**DIRECTIONS FOR THIS TASK**
Reproduce each record below in full, word for word, without images.

**DATA EXTRACTS**
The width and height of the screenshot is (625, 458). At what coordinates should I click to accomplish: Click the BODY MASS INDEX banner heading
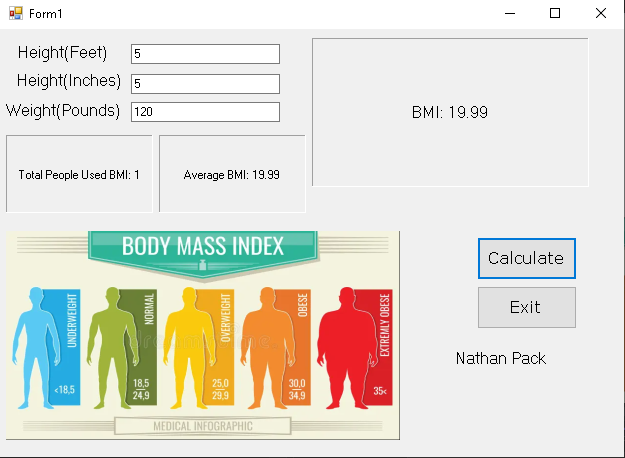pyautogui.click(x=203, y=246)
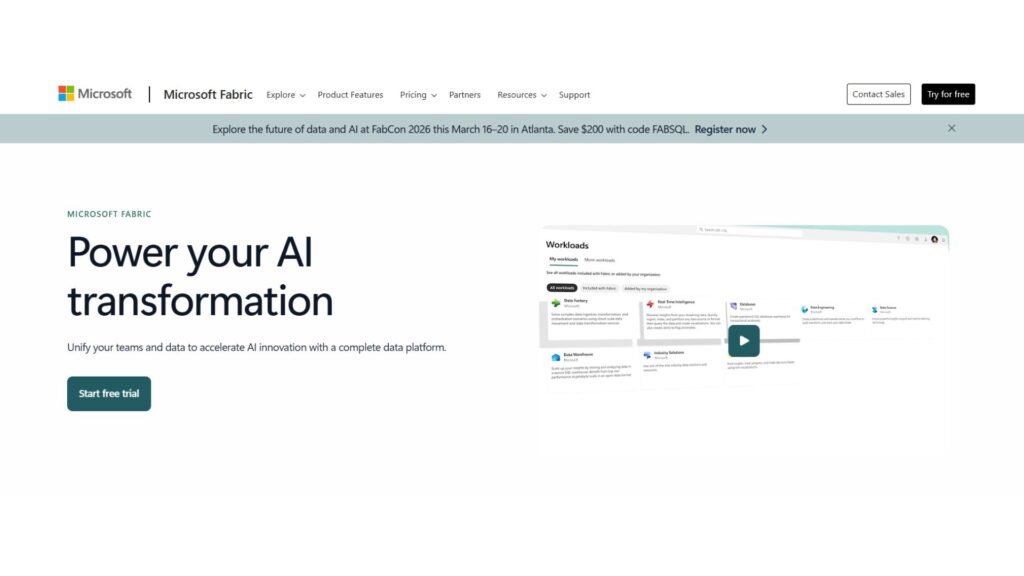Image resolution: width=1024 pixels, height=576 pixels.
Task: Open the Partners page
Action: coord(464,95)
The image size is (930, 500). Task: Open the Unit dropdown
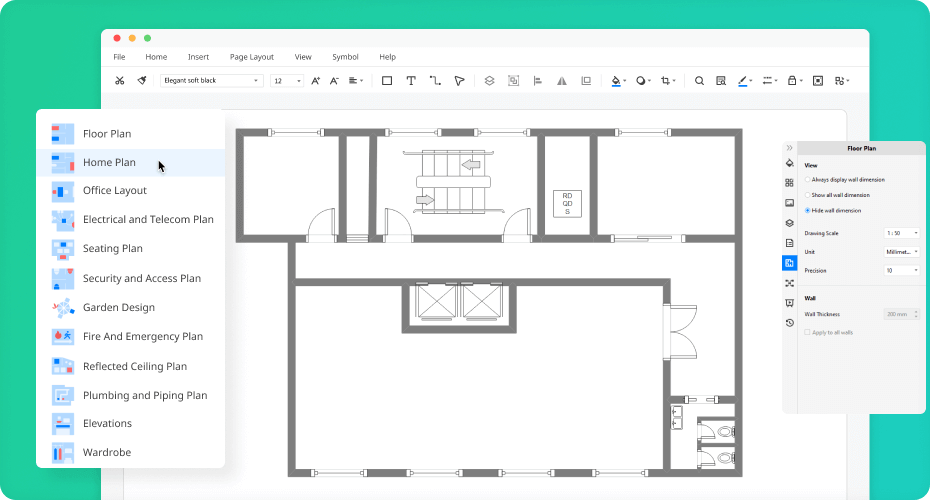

**YOUR SOLUTION**
The width and height of the screenshot is (625, 458). At what coordinates should I click to accomplish: Click the BODY MASS INDEX banner heading
pyautogui.click(x=203, y=246)
Image resolution: width=1024 pixels, height=576 pixels.
Task: Open the Partners page
Action: coord(464,95)
The image size is (930, 500). Task: Open the Unit dropdown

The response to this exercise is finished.